JERUSALEM — Unrest in the occupied West Bank and Gaza Strip entered its ninth straight week Wednesday as a Palestinian protester was shot to death in a clash with Israeli troops and a Palestinian woman died of a gunshot wound sustained Monday.
The latest shooting occurred in the West Bank city of Tulkarm, where protests broke out Wednesday night after rumors spread that Jewish settlers were rampaging through the area. The military said an Israeli officer shot and fatally wounded a 26-year-old Palestinian who attacked him. No details were given.
In addition, at least six Palestinians were wounded by gunfire during violent clashes with Israeli troops Wednesday.
The two deaths brought to at least 40 the total of Palestinians slain by Israeli gunfire since the trouble began Dec. 9. Palestinian and U.N. sources put the death toll at up to 43, and hundreds have been wounded.
Military sources said the unrest appears to have moved more toward towns and villages in the southern part of the West Bank on Wednesday after several days in which the most violent clashes were in the north. Also, the sources reported increasing friction between the 800,000 Palestinians in the area and about 60,000 Jewish settlers on the West Bank.
In one incident Wednesday, Israel Radio reported, Israeli motorists stoned by Arab youths in Bethlehem fired weapons in the air and hurled stones back at their attackers. Two settlers were injured.
State radio also reported that 1,500 Israelis applied to the Interior Ministry for permits to carry guns last month. The broadcast said the figure represents a 50% increase over the norm.
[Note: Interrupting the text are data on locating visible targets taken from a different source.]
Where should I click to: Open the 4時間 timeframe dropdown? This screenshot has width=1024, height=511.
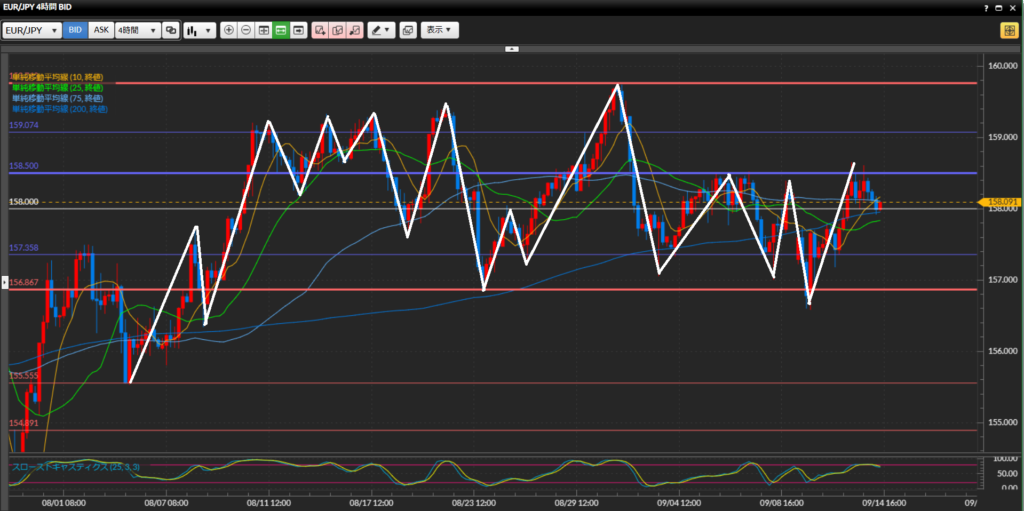click(137, 30)
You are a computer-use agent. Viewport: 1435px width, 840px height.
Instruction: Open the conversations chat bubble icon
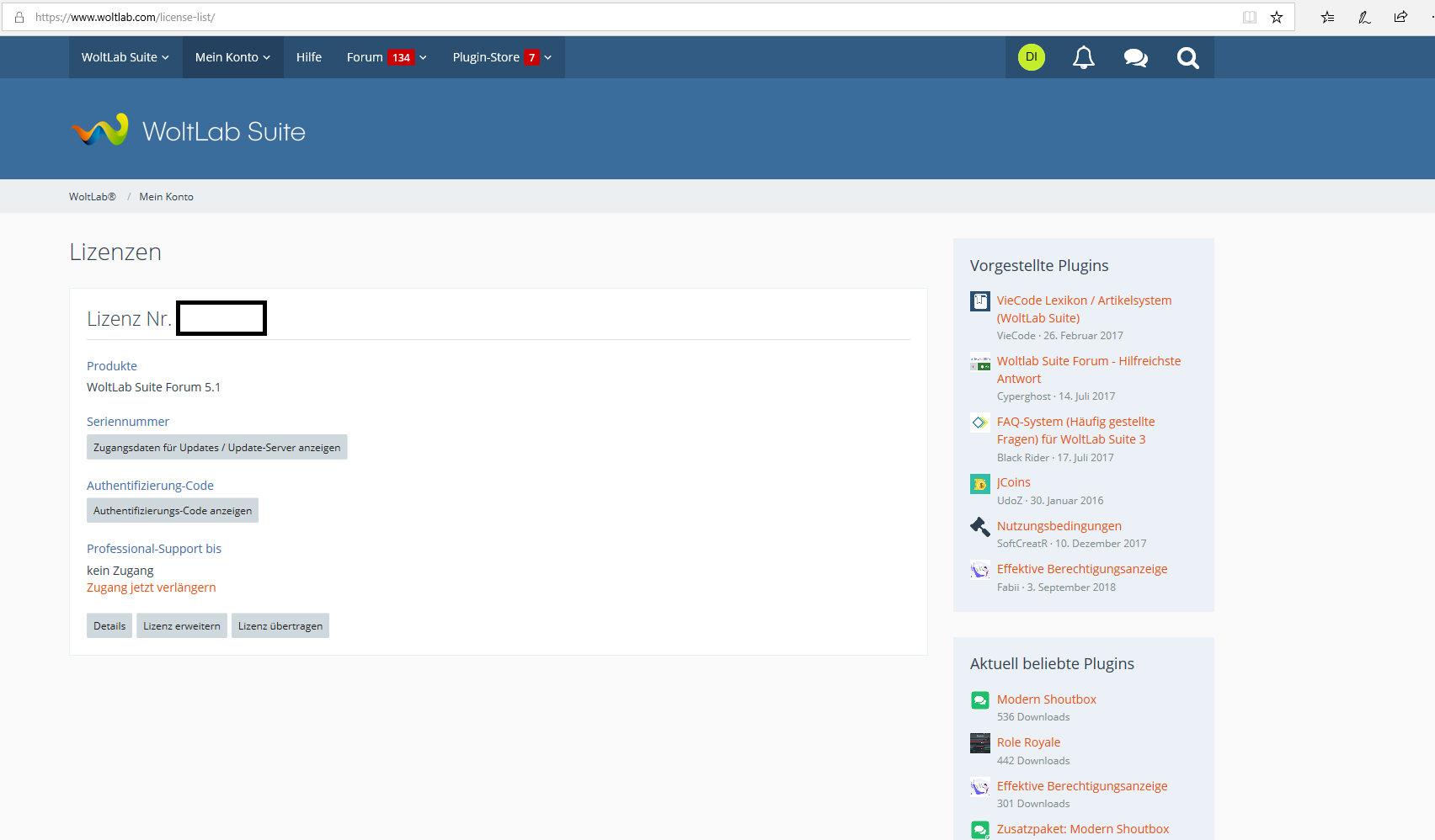tap(1135, 57)
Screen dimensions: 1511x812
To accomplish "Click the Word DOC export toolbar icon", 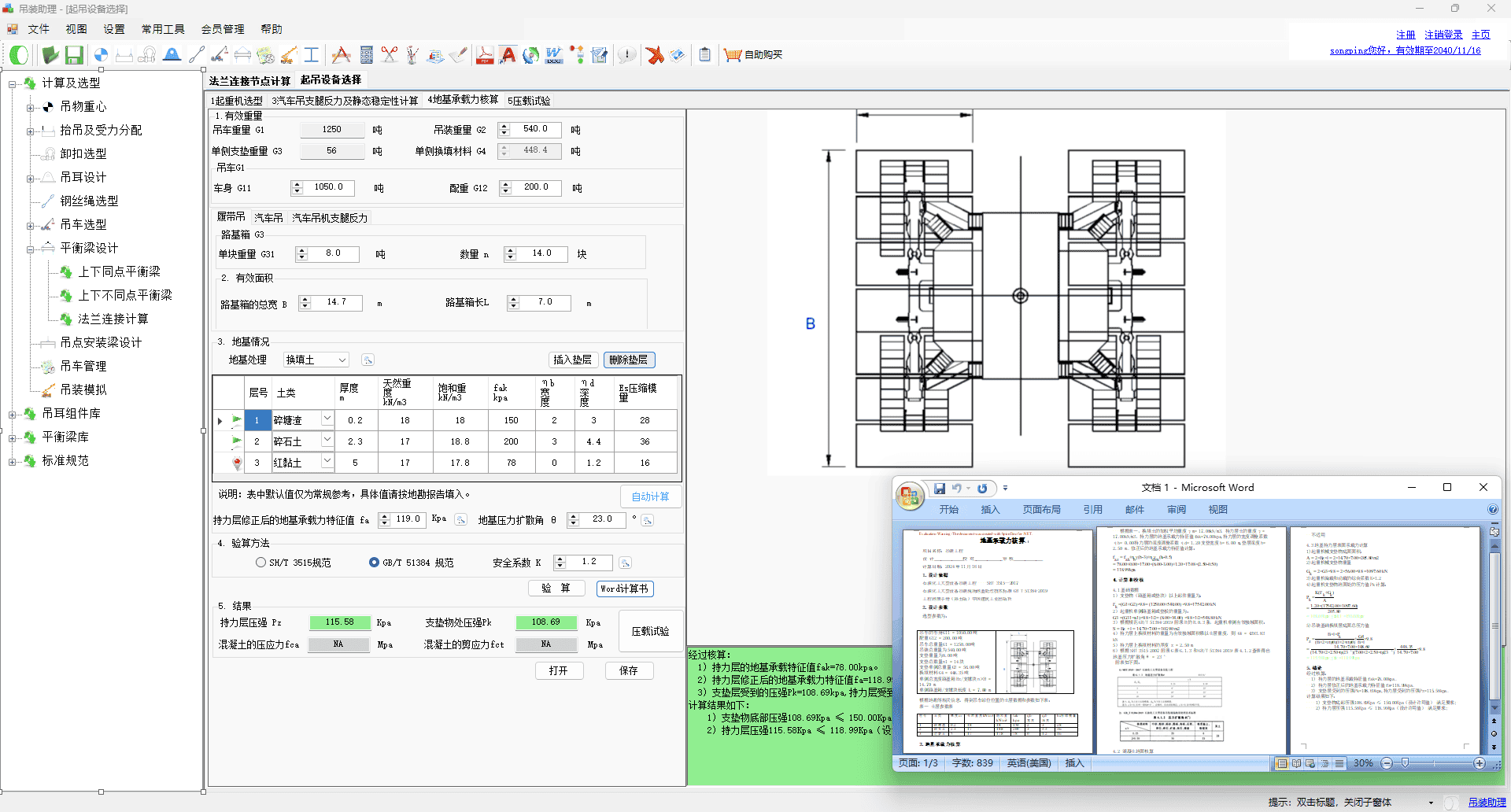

It said 200,000 Israelis now own licensed weapons, 70% of them handguns. The figures do not include weapons issued to settlers by the army for self-defense.
Many settlement leaders, who have been quiet during most of the last two months, have been protesting in recent days about what they charge is inadequate protection from the army.
One settler was critically burned by a firebomb thrown through his car windshield on Sunday, becoming the most serious Israeli casualty of the continuing violence.
Maj. Gen. Amram Mitzna, commander in charge of the West Bank, warned during a briefing with Israeli reporters Wednesday that the army will not allow anyone else to do its job--a clear reference to the threat of vigilante action by settlers.
Meanwhile, Shilo Gal, the chairman of the Settlement Council for the West Bank and Gaza Strip, called in an Israel Radio interview for settlers to refrain from taking the law into their own hands.
Gen. Mitzna also ordered all Arab educational institutions in the West Bank closed Wednesday until further notice. The move affects about 250,000 Palestinian students in 800 schools and follows a number of stone-throwing incidents apparently hatched in the schoolyards.
Nine West Bank cities, villages and refugee camps were under full army curfews Wednesday night, with their residents prohibited from leaving their homes. The curfews affected some 200,000 Palestinians, including 100,000 in the area's largest city, Nablus, which has been under curfew since Sunday.
During a tour of the area Wednesday, Defense Minister Yitzhak Rabin said the curfews will last for "as long as necessary" to return quiet to the territories. "It's easier to cope with the violence by curfew than by other means," Rabin said.
Other serious incidents Wednesday were in Dura, a village about five miles west of Hebron, and Silwad, about seven miles northeast of Ramallah.
In Dura, according to an army spokeswoman, dozens of young people, their faces covered with traditional kaffiyeh headdresses, attacked the town hall, burning the front door. Troops called to the scene used tear gas and rubber bullets to try to disperse the demonstrators but were unsuccessful until their commander shot and slightly wounded three youths, the spokeswoman said.
Palestinian sources said four youths were injured, one seriously.
In Silwad, three Palestinians were wounded by army fire after other means failed to break up a violent demonstration, the army spokeswoman said. Palestinian sources claimed the crowd was provoked by Jewish settlers who entered the village.
The army spokeswoman confirmed that Asma Sabouba, 24, died overnight Tuesday of wounds sustained in a clash with troops in Anabta, about five miles east of Tulkarm, on Monday. Two other youths also died in the incident, and at least two were wounded. The army said it was unclear whether the fatal shots were fired by soldiers or Israeli civilians who had been stopped at a makeshift roadblock and come under attack by stone throwers.